§ Written instruction
Continue the notes on the sequence-to-sequence encoder-decoder model from where they stop.

§ Source excerpt

Authors devise an architecture that enables learning of arbitrary maps between input and output sequences.

The well-known encoder-decoder pattern for sequence learning is introduced in this article.

They apply this architecture to the problem of Machine Translation (English to French).

WHY

Traditional DNNs are flexible and powerful but they require the dimensionality of inputs to be known and fixed.

For this reason they're unsuitable for use with sequences whose size can and does vary a lot.

HOW

The Seq2Seq model is made up of two parts:

  • Encoder:

    • It's a Deep LSTM
    • Maps the input vector from the input space into a fixed-length vector (embedding)
  • Decoder:

    • Also a Deep LSTM
    • Decodes the fixed-length vector created in part 1 into the output space.

They use a standard SGD optimizer to train the model.

overview-of-seq-2-seq Overview of the encoder/decoder architecture,
as applied to machine translation.
Source: Machine talk

CLAIMS

  • The LSTM-based encoder/decoder model outperformed a modern SMT model even though it only used a small number of words in the vocabulary.

QUOTES

  • If there is a task that humans can solve quickly, then there exists a DNN parameter configuration that solves it. Furthermore, this configuration can be found via backpropagation.

    • This is a suprisingly strong claim here.
    • Maybe the catch is: this only works if you can represent your problem using fixed-width vectors.

§ Dataset excerpts
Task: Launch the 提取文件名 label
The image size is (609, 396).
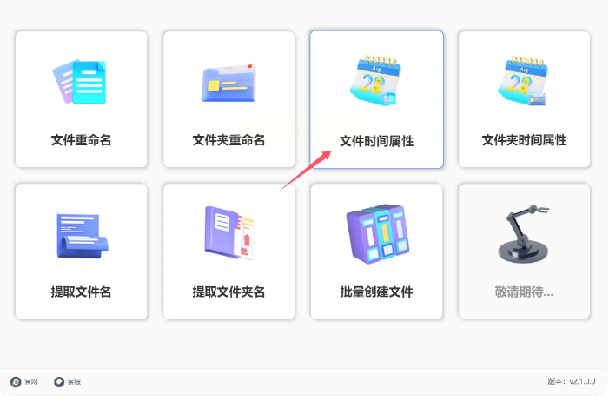Action: 81,292
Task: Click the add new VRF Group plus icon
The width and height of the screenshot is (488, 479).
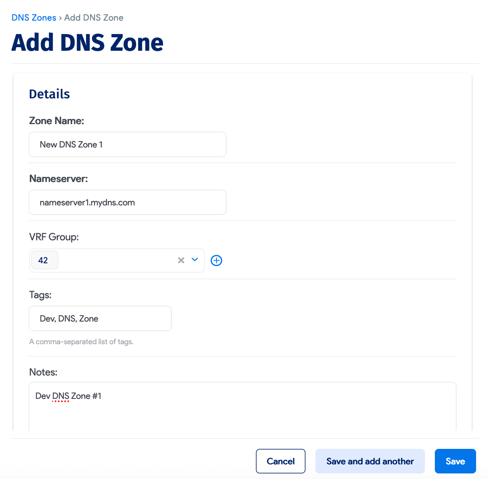Action: pyautogui.click(x=216, y=261)
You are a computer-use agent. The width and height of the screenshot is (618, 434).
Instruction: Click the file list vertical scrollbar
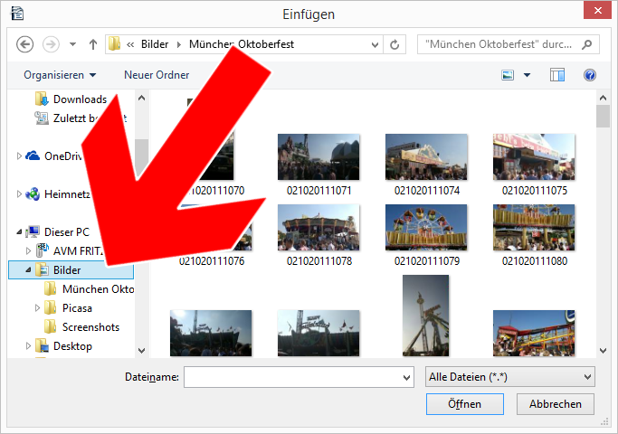[x=603, y=226]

§ Answer to the task
  • "Although LSTMs tend not to suffer from the vanishing gradient problem, they can have exploding gradients."

NOTES

  • The model used to obtain the results was trained using a relatively small vocabulary (80,000 words), suggesting that an even better performance can be attained using a larger vocabulary.

  • The input sentence are reversed prior to feeding into the encoder half of the network. Apparently it helps the optimizers converge to a solution faster.

  • The model creates very similar representations for active voice and passive voice versions of the same sentence.

  • They mention that one way to do MT using DNNs is to just take an off-the-shelf statistical machine translation (SMT) model and use a DNN-based Language Model to re-rank the top suggestions for translations given by the SMT model.

MY 2¢

  • Authors mention question answering but they didn't realize that every NLP problem can be thought of as a type of question-answering (cf. The Natural Language Decathlon)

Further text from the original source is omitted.